Directive: Copy out every line of the data below word for word, without changing anything.

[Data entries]
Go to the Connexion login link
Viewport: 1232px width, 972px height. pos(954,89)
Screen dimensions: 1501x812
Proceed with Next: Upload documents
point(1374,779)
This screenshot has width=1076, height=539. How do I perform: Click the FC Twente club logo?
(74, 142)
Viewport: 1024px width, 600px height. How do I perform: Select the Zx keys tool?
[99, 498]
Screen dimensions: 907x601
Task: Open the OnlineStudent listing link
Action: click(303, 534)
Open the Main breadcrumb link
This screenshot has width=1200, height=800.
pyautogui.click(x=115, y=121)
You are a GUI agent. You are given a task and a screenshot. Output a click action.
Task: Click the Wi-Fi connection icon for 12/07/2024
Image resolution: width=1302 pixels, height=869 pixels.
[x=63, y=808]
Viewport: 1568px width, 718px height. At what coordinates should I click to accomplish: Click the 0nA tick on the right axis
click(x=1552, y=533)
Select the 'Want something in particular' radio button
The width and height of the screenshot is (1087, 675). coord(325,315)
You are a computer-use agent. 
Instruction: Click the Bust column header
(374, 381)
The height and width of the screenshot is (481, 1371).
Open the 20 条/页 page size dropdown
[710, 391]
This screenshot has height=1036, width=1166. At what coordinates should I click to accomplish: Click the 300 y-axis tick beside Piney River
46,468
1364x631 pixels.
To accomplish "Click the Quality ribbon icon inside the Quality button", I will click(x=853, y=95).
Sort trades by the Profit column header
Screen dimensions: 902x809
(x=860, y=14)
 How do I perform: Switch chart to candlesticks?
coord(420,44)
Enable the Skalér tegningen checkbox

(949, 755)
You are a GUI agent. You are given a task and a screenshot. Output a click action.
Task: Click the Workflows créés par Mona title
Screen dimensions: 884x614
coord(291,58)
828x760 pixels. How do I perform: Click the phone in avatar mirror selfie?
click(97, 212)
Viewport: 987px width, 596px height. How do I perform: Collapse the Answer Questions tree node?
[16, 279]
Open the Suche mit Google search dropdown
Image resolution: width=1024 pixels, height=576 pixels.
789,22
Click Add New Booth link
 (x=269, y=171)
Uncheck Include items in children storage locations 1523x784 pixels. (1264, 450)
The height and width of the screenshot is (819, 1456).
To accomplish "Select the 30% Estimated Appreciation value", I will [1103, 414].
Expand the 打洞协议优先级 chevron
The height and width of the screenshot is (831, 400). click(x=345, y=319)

Task output:
Go to the Connexion login link
Viewport: 1232px width, 972px height. pos(954,89)
Screen dimensions: 1501x812
Proceed with Next: Upload documents
point(1374,779)
This screenshot has width=1076, height=539. How do I perform: Click the FC Twente club logo?
(74, 142)
Viewport: 1024px width, 600px height. How do I perform: Select the Zx keys tool?
[99, 498]
Screen dimensions: 907x601
Task: Open the OnlineStudent listing link
Action: click(303, 534)
Open the Main breadcrumb link
This screenshot has width=1200, height=800.
pyautogui.click(x=115, y=121)
You are a GUI agent. You are given a task and a screenshot. Output a click action.
Task: Click the Wi-Fi connection icon for 12/07/2024
Image resolution: width=1302 pixels, height=869 pixels.
[x=63, y=808]
Viewport: 1568px width, 718px height. At what coordinates should I click to accomplish: Click the 0nA tick on the right axis
click(x=1552, y=533)
Select the 'Want something in particular' radio button
The width and height of the screenshot is (1087, 675). coord(325,315)
You are a computer-use agent. 
Instruction: Click the Bust column header
(374, 381)
The height and width of the screenshot is (481, 1371).
Open the 20 条/页 page size dropdown
[710, 391]
This screenshot has height=1036, width=1166. At what coordinates should I click to accomplish: Click the 300 y-axis tick beside Piney River
46,468
1364x631 pixels.
To accomplish "Click the Quality ribbon icon inside the Quality button", I will click(x=853, y=95).
Sort trades by the Profit column header
Screen dimensions: 902x809
(x=860, y=14)
 How do I perform: Switch chart to candlesticks?
coord(420,44)
Enable the Skalér tegningen checkbox

(949, 755)
You are a GUI agent. You are given a task and a screenshot. Output a click action.
Task: Click the Workflows créés par Mona title
Screen dimensions: 884x614
coord(291,58)
828x760 pixels. How do I perform: Click the phone in avatar mirror selfie?
click(97, 212)
Viewport: 987px width, 596px height. How do I perform: Collapse the Answer Questions tree node?
[16, 279]
Open the Suche mit Google search dropdown
Image resolution: width=1024 pixels, height=576 pixels.
789,22
Click Add New Booth link
 (x=269, y=171)
Uncheck Include items in children storage locations 1523x784 pixels. (1264, 450)
The height and width of the screenshot is (819, 1456).
To accomplish "Select the 30% Estimated Appreciation value", I will [1103, 414].
Expand the 打洞协议优先级 chevron
The height and width of the screenshot is (831, 400). click(x=345, y=319)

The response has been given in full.